There was a time before when all I needed in order to write were a piece of paper, a good pen, a constant supply of irony, and, of course, something intelligent to say. Much has changed since then. Nothing dessicates one’s spirit faster and more efficiently than work. Lest you misconstrue me a whiner and an ingrate, I love standing in front of my class and teach. I enjoy working with people who like me also want to have their place under the sun. Yes, I hate the daily commute. How I curse with so much vitriol the routine. But they’re not the reasons I find work harder to bear each day.

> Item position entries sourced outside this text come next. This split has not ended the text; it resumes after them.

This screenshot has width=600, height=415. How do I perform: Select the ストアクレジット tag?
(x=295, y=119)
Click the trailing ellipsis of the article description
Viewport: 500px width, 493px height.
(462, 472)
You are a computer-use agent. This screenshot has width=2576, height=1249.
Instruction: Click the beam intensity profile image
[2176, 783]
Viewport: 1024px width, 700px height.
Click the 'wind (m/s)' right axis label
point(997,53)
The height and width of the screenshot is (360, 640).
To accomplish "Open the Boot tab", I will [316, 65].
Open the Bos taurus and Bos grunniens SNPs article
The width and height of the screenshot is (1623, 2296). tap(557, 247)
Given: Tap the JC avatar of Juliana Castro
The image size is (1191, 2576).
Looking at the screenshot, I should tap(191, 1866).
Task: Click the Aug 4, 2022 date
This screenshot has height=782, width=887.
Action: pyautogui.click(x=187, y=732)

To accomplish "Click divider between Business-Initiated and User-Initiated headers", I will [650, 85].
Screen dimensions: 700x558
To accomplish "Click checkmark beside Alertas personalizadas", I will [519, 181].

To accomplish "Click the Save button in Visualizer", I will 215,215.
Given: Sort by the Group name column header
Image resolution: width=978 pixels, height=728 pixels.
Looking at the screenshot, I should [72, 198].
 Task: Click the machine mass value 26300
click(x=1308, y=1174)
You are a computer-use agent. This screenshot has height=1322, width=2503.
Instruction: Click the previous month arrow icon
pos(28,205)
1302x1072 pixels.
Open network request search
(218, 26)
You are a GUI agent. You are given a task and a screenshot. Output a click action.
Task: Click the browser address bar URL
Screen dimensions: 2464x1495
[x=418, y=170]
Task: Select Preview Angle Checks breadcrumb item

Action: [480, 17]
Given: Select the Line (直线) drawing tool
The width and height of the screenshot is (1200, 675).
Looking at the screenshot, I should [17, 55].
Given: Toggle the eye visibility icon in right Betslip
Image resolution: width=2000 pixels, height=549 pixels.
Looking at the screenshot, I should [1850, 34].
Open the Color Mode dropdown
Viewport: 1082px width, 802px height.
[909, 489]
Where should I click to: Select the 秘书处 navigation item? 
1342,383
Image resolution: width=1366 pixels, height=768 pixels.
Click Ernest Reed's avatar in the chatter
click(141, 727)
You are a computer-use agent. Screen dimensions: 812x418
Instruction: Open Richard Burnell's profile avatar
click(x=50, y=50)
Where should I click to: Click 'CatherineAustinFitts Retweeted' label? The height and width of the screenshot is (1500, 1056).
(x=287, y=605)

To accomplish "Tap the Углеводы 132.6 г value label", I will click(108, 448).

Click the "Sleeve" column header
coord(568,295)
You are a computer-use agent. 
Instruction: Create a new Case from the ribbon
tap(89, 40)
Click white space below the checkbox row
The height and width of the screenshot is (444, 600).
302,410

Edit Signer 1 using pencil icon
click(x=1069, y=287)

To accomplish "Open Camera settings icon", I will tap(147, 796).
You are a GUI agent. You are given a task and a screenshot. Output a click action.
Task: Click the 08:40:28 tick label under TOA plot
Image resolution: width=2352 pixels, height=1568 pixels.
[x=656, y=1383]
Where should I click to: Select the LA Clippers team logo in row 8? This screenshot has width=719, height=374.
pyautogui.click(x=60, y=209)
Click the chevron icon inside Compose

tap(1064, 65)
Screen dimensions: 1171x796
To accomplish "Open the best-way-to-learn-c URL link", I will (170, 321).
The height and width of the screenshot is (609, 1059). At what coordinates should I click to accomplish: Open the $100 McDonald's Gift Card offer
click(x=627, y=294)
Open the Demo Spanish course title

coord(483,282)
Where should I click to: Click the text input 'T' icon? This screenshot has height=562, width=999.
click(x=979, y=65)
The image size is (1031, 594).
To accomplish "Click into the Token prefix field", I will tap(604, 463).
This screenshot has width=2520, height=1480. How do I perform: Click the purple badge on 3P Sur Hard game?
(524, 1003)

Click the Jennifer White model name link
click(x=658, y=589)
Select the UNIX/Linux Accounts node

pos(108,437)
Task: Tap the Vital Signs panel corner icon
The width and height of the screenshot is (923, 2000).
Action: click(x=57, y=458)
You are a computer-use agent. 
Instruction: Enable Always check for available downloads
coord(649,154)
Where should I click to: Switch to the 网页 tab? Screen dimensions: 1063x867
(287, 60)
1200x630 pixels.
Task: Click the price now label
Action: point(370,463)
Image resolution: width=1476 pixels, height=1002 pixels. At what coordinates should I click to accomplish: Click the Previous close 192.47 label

It’s the virtual lack of justification for all these that sometimes gets me. Some call it mission, others refer to it as their vocation, the religious charism.
Much earlier in my life I had had completely abandoned the idea of a mission. I quietly declared it’s a mere construct, and that I did not want to fall into the trap where most I know had fallen into, like flies attracted by the promise of a sugary juice in the stomach of a pitcher plant, that trap of giving weight to one’s actions. Of seeing one’s life as an extension of God’s or whoever that supernatural being’s. Of changing the world.
They pursue their paths with full intention and meaning; at times, I envy them. What difference would it make to live one’s life every day knowing that everything he does is for a lofty purpose? For most, the answer is obvious, a lot. Some have easily figured out their purpose early in their lives. They’re the children of God. They belong to that group of elite individuals who do not need to struggle against life because everything’s cut out for them.
I know that knowing what all these are for, or at least coming up with a rationale for all these will make the daily struggle less of a drudgery and more of a worthy oblation.
But we are fooling who?
Writing requires more than a paper, a pen, and a bag full of irony.